Yani fibroadenomlar aslında iki çeşit temiz ve iyi huylu yani tıp dilinde benign hücrelerden kaynaklanan bir oluşumdur. Yani temizdir, iyi huyludur.
Bayanların kabusu olan bu hastalık en fazla 18-42 yaşlar arasında görülür. Bu yaşlar arasında neredeyse her 10 bayandan 6-7’sinde fibro-adenomlar oluşur. Bazen fark edilir bazende çok küçük ve belirtisiz olduklarında fark edilmez ve tesadüfen kontrol esnasında ortaya çıkar. Dünyadaki tüm yaş grubu bayanların %10’unda görülür.
Fibroadenomlar, memenin en çok görülen iyi huylu tümörleridir. Fibroadenom genelde yuvarlak, nohut veya bezelye tanesi gibi, elle dokunulduğunda ise sınırları ve dış duvarı düzgün, hareketli kitlelerdir. Bu oluşumlar detaylı muayene esnasında kolaylıkla hissedilir.
Muayenede tespit edilen bu kitleler için önce meme ultrasonu sonrada biyopsi gerekir. Neden mi? Çünkü fibro-adenom hastalığı bir patolojik terimdir, yani tanı ne muayene nede ultrasonla konulamaz.
Kesin tanı için biyopsi ve patoloji şarttır.
Fibroadenom Tedavisi
İlk muayenede tespit edilen kitlenin çapı 20mm (yani 2cm) üstünde ise hemen biyopsi alınmalıdır. 20mm altındaki kitleler 3 ay aralıkla takip edilir.
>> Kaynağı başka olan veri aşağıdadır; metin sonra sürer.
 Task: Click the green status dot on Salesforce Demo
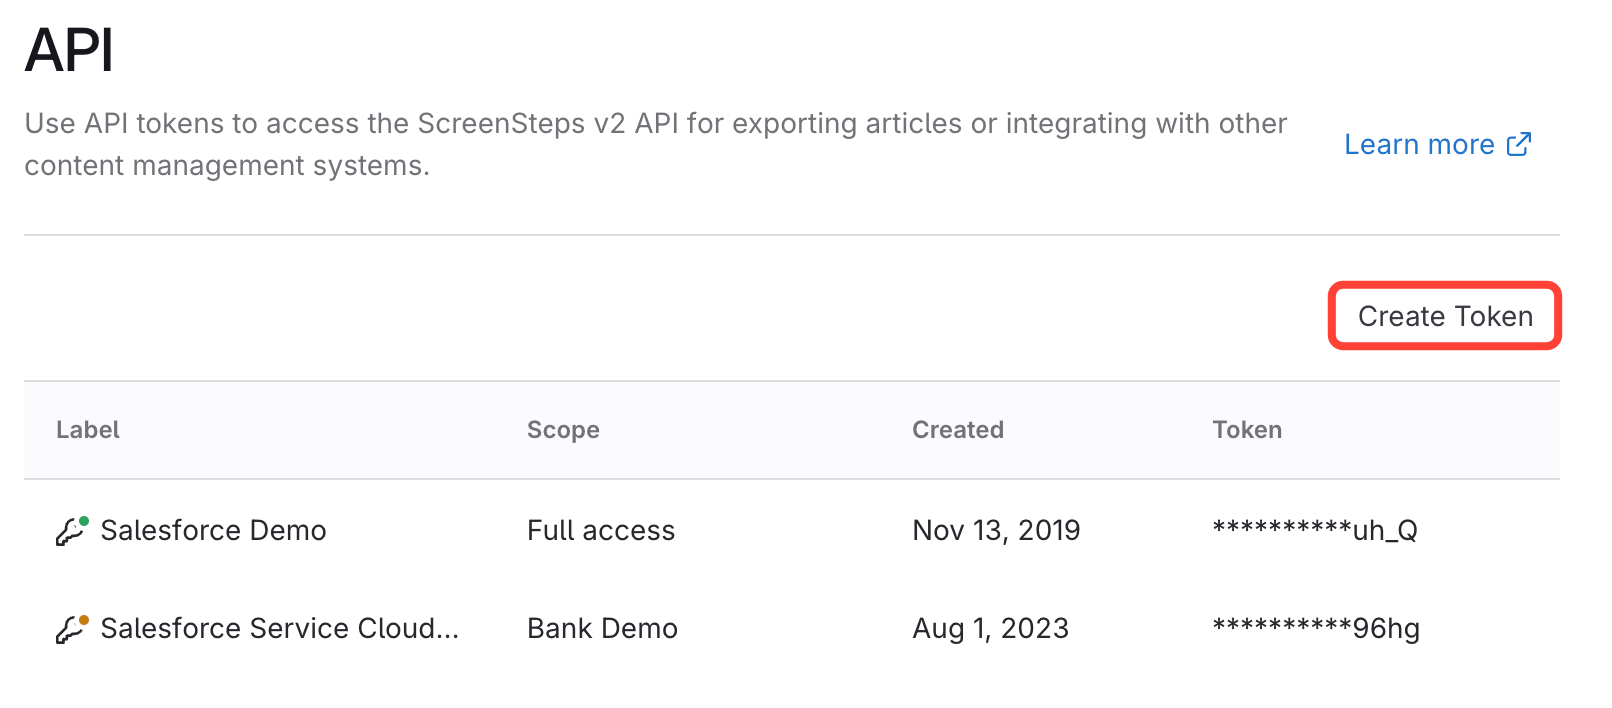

Anlamlı büyüme (>3mm) tespit edilirse biyopsi alınır. İlk 3 ayda büyüme olmazsa 6 ay arayla tekrar kontrol edilir. Yine anlamlı büyüme görülmezse artık yılda bir sefer kontrol edilmesi yeterli olacaktır.
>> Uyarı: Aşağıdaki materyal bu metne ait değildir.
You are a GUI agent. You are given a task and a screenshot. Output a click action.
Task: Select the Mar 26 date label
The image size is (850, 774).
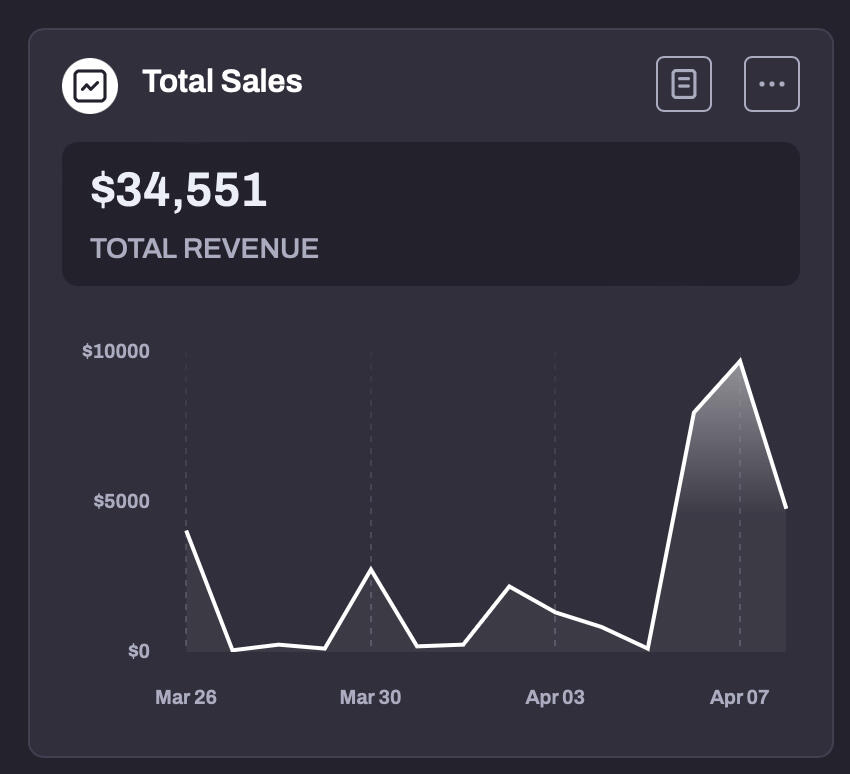point(186,697)
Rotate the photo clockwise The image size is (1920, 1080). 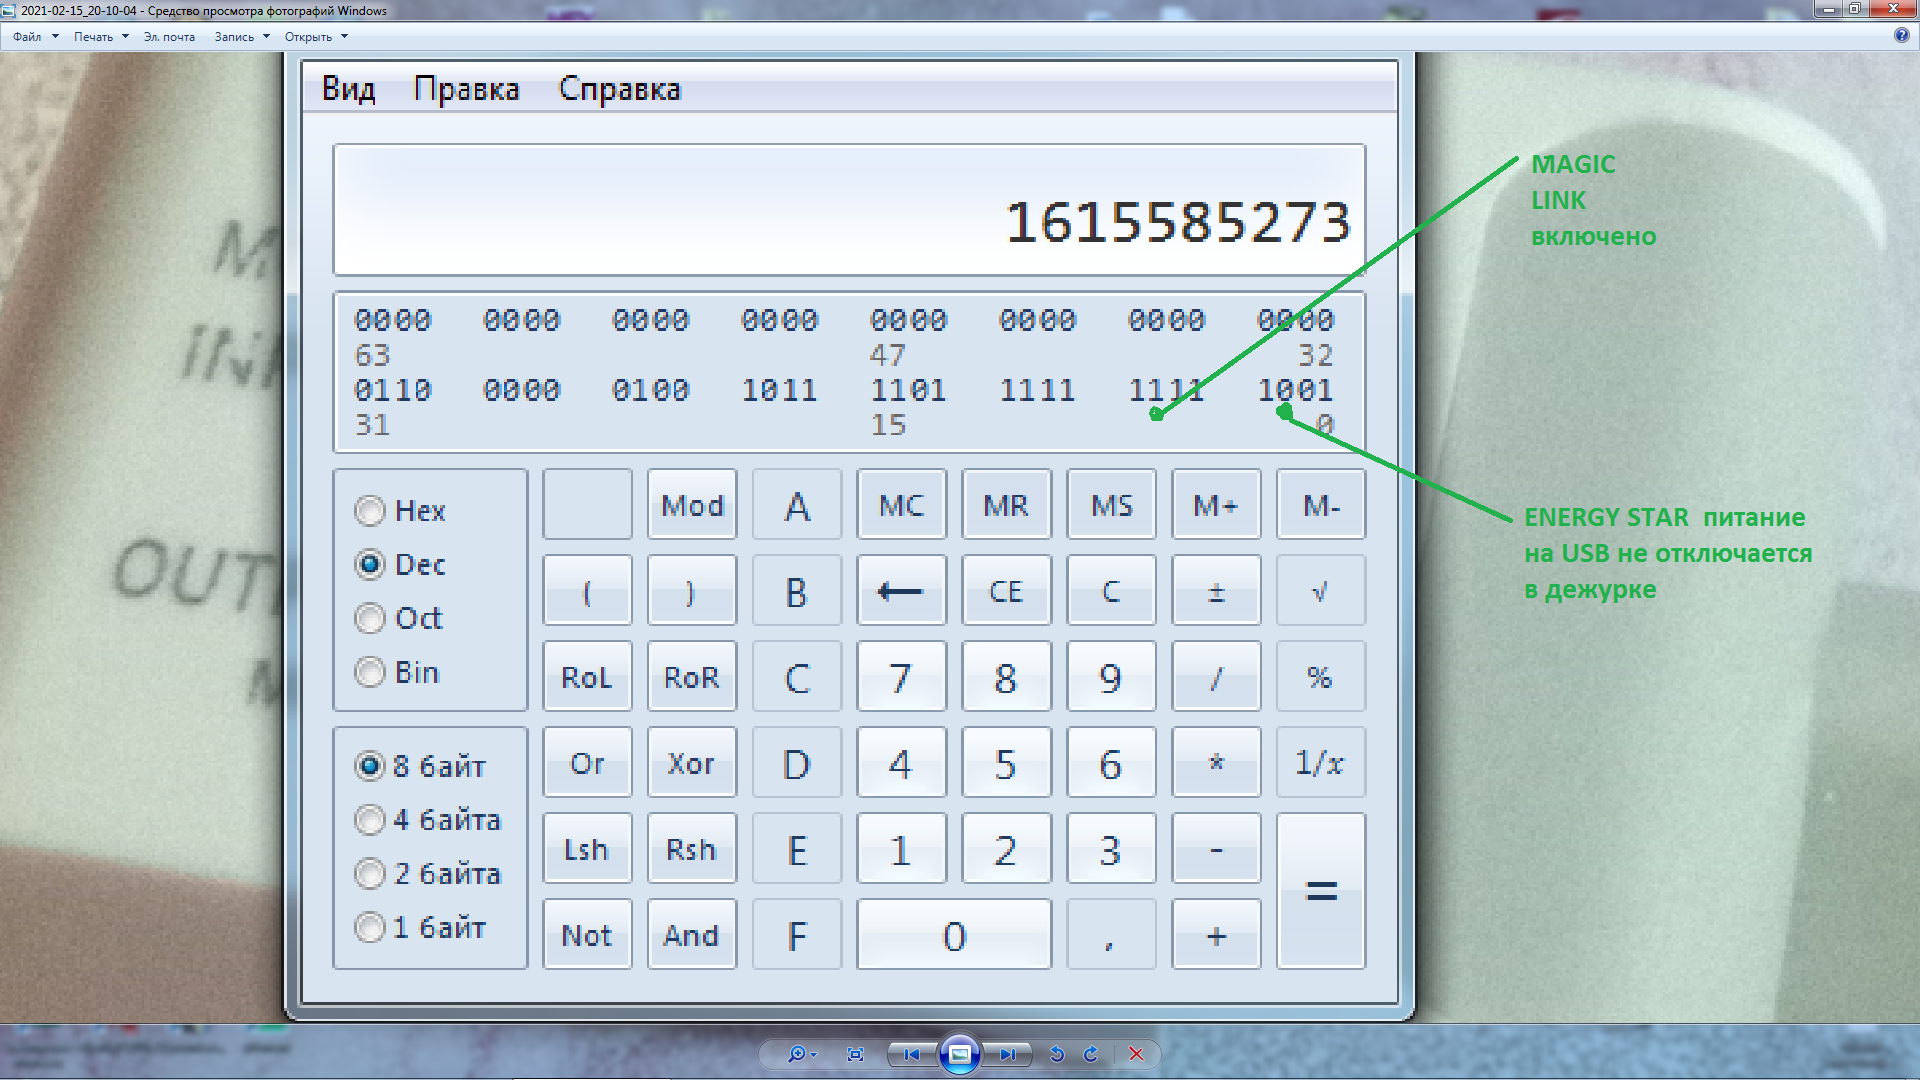(x=1091, y=1054)
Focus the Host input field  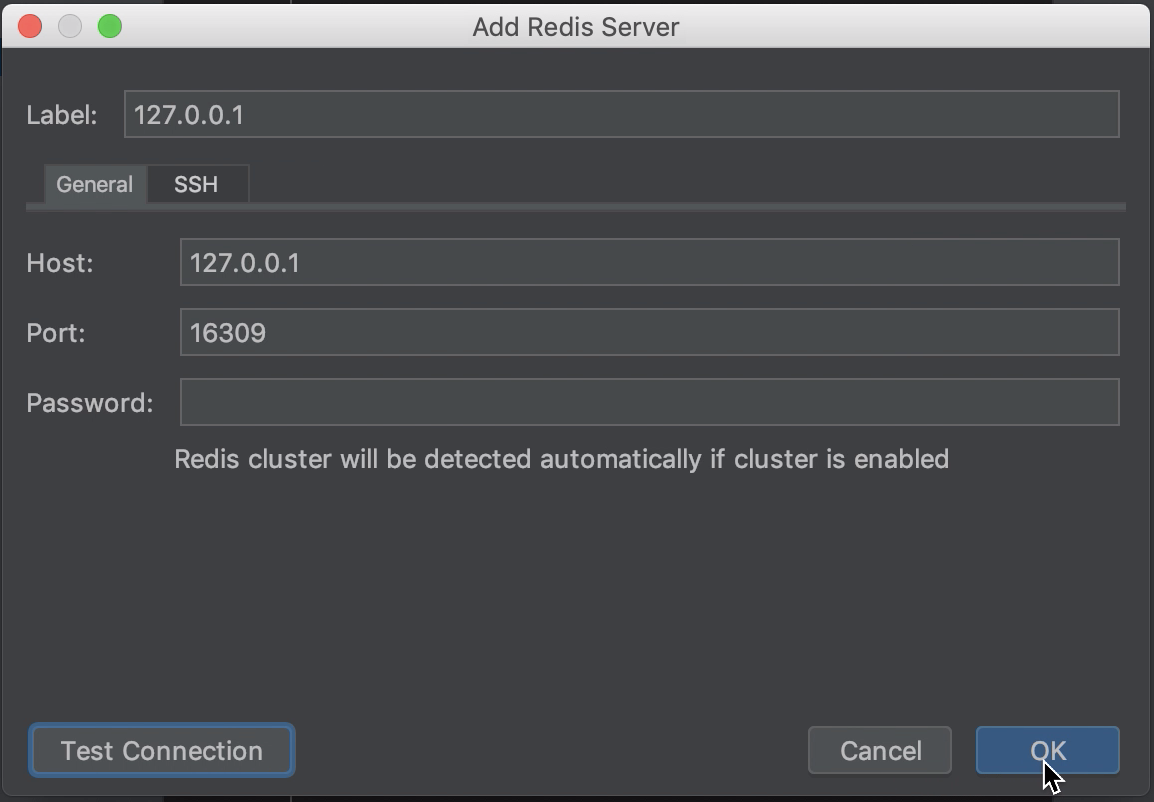[650, 262]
Biyopsinin alınma şekli ise tartışma konusudur. Genel olarak 40 yaşın altındaki bayanlarda ince iğne aspirasyon biyopsisi (İİAB) veya tru-cut tabancası ile biyopsi alınır. 40 yaşın üstündeki bayanlarda açık biyopsi tercih edilir.
Benim tercihim her zaman açık biyopsiden yanadır bunun nedeni de iğne veya tru-cut ile alınan biyopsilerin yanılma payının yüksek olmasıdır. Bu durumu şöyle izah edebilirim. Bir elmanın içerisine enjetör batırıp çıkardığınızda enjektörün içerisinde elmanın kalıntıları kalır. İşte iğne biyopsisinde de patoloji bu kalıntılardan yola çıkarak biyopsiyi inceler ve elma hakkında bilgi verir. Ama bu bilgiler sadece iğenin geçtiği kısımlardan ibarettir. Ben elmanın tamamını (yani fibro-adenomun tamamı) çıkarıp patoloğa göndermekten yanayım. Patolog bu durumda elmanın kabuğu, içi, çekirdeği, sapı, şekli, çapı ve aklınıza gelebilecek her özelliği hakkında detaylı ve kesin bilgi verebilir.
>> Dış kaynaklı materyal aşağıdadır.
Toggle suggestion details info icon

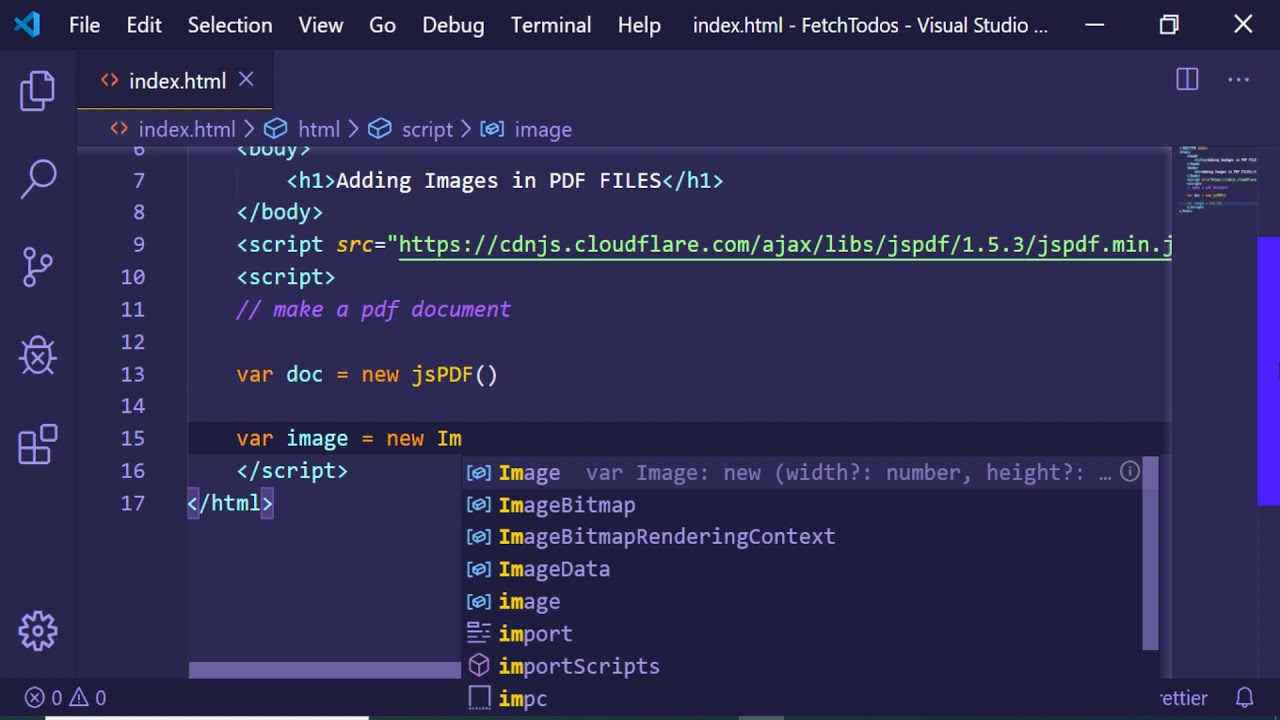1129,472
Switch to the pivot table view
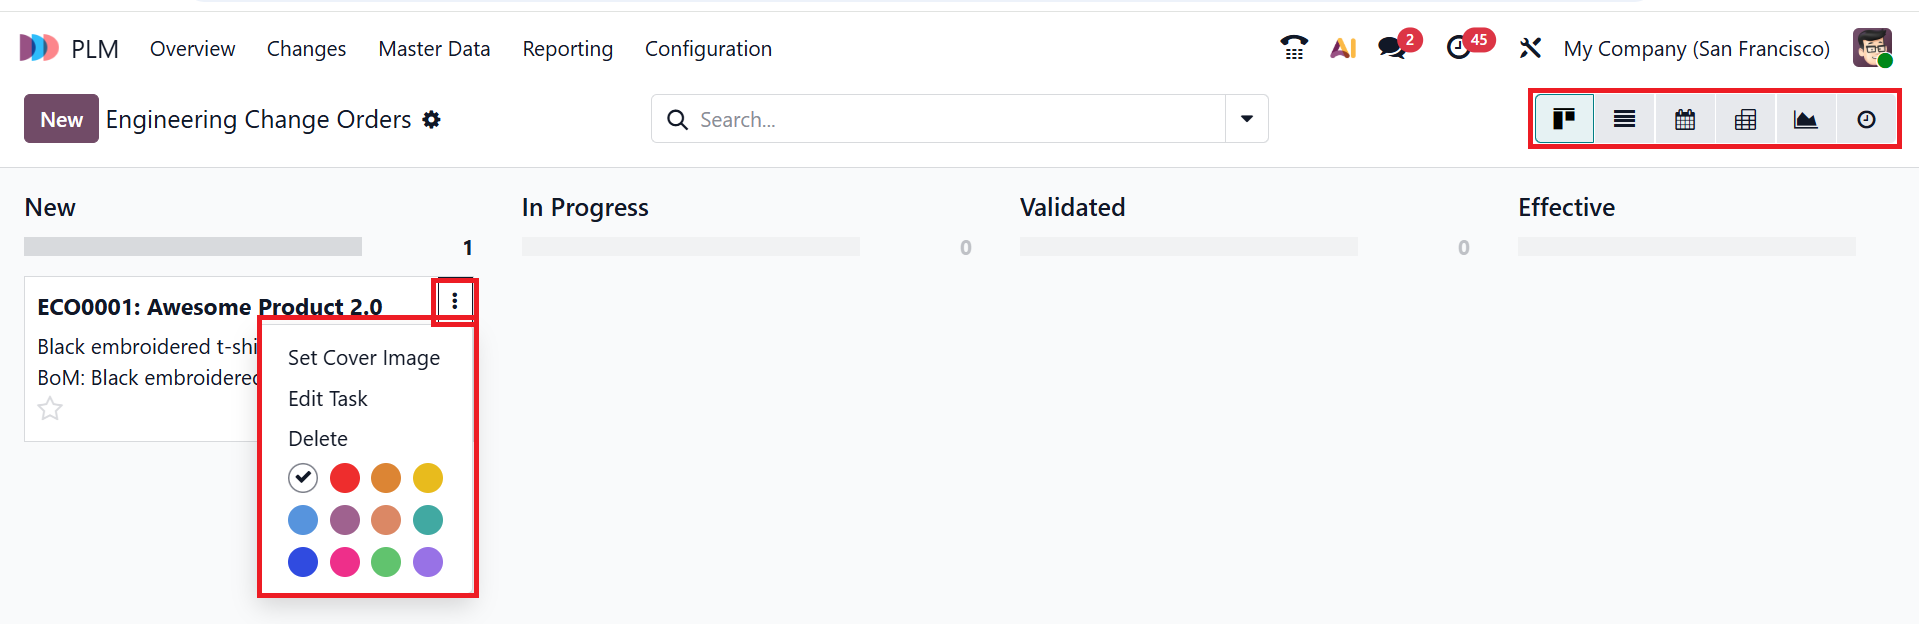The height and width of the screenshot is (624, 1919). (1745, 120)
Fibroadenomların önemi nedir?
Fibroadenom ile meme kanseri arasında doğrudan bir bağlantı yoktur. Klinik çalışmalarda ve literatürlerde böyle bir ilişkiye rastlanmamıştır.
Fibroadenomlar zararsız ve tamamen iyi huylu tümörlerdir. Çok yavaş bir şekilde büyüme gösterir ve çevre dokulara zarar vermezler. Aslında tedavisinden ziyade tanısı önemlidir ve kesin konulmalıdır. Çünkü kesin tanı konulmadan meme kanseri ile karıştırılmasının olasılığı çok yüksektir. Kesin tanı içinde biyopsi ve patoloji şarttır.